__PROBLEM TO SOLVE__. Your task is to repeat the entries exactly. Leave the pictures out.

╭─ SUPPLIED MATERIAL

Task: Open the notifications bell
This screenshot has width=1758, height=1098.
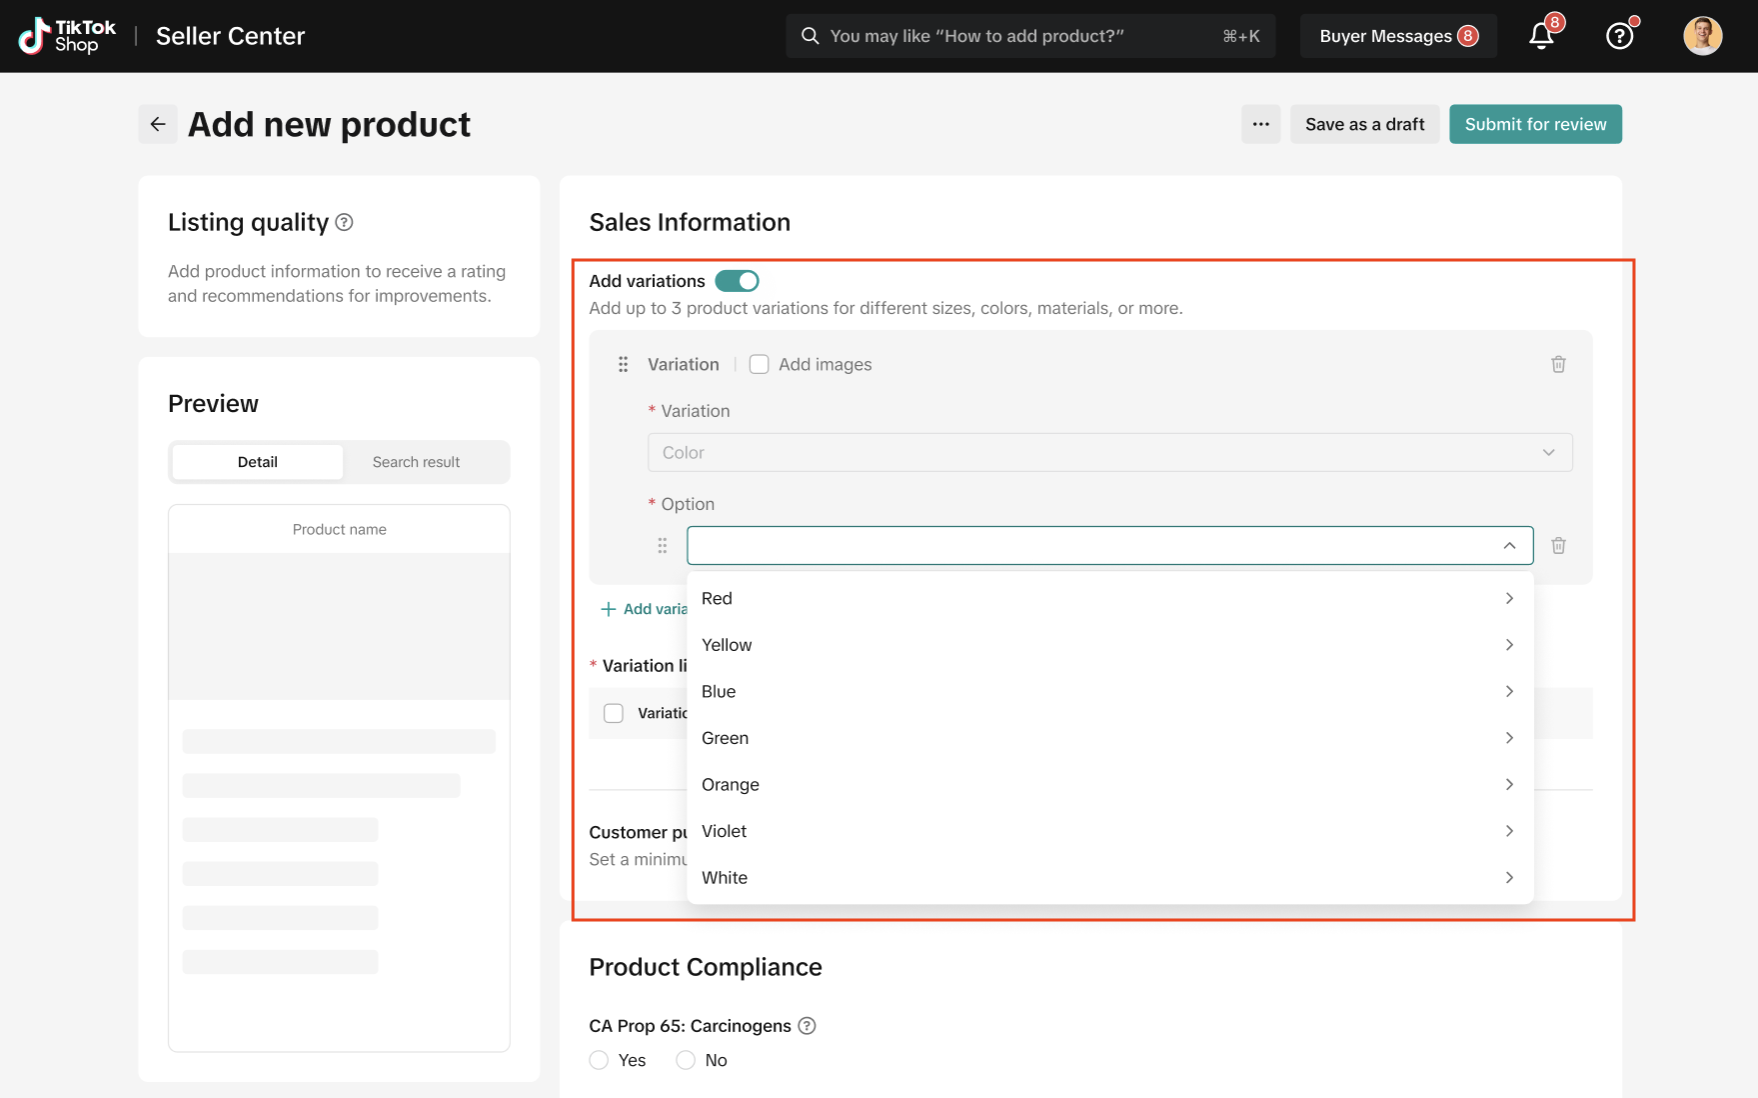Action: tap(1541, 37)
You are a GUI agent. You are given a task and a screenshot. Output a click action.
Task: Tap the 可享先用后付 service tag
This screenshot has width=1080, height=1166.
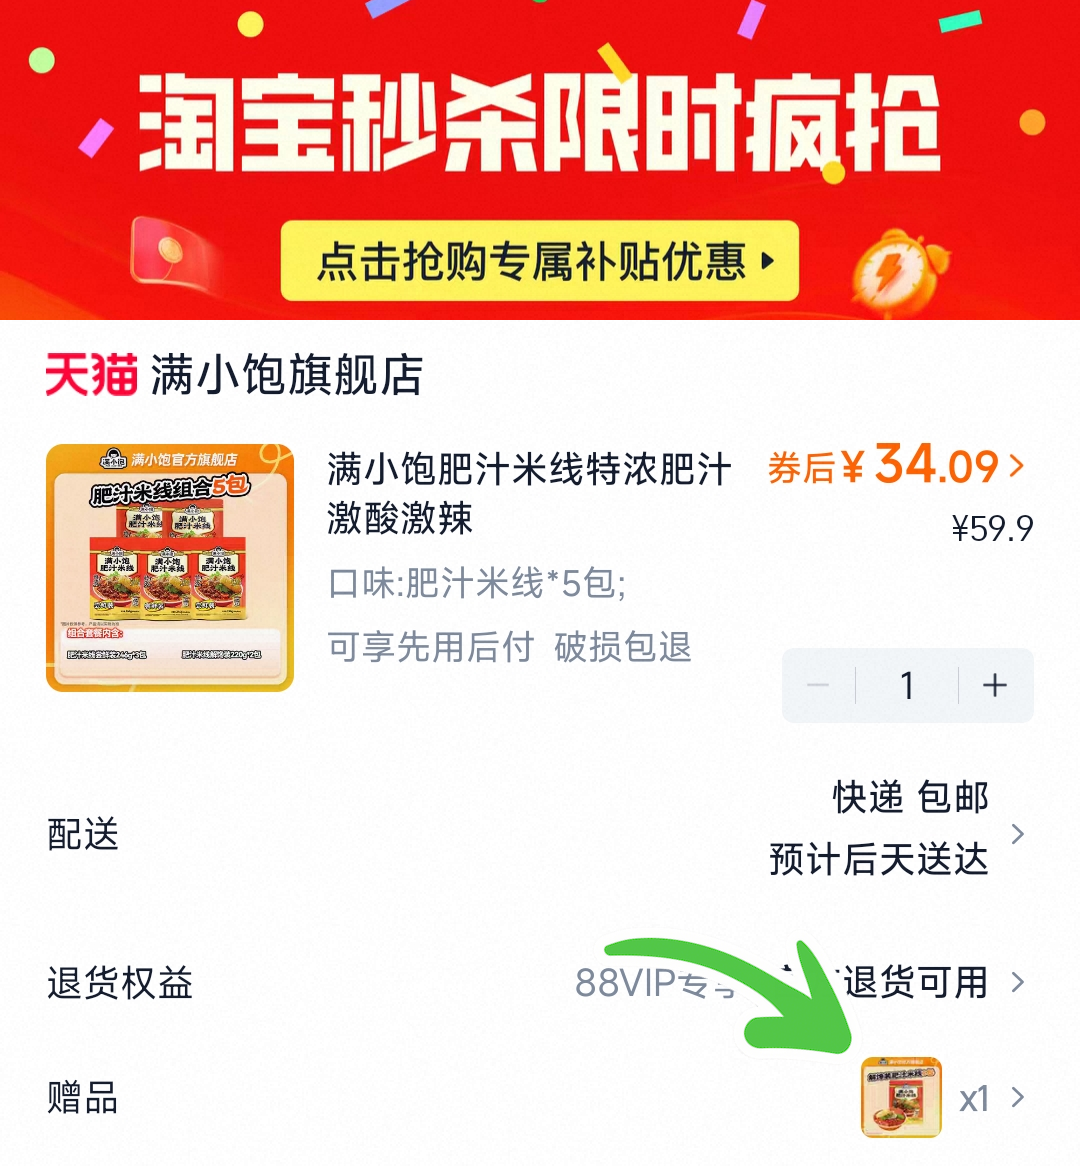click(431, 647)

╰─

__RESPONSE TO THE EXERCISE__.
Task: Open the notifications bell
This screenshot has width=1758, height=1098.
Action: tap(1541, 37)
You are a GUI agent. You are given a task and a screenshot. Output a click action.
Task: Tap the 可享先用后付 service tag
This screenshot has width=1080, height=1166.
click(431, 647)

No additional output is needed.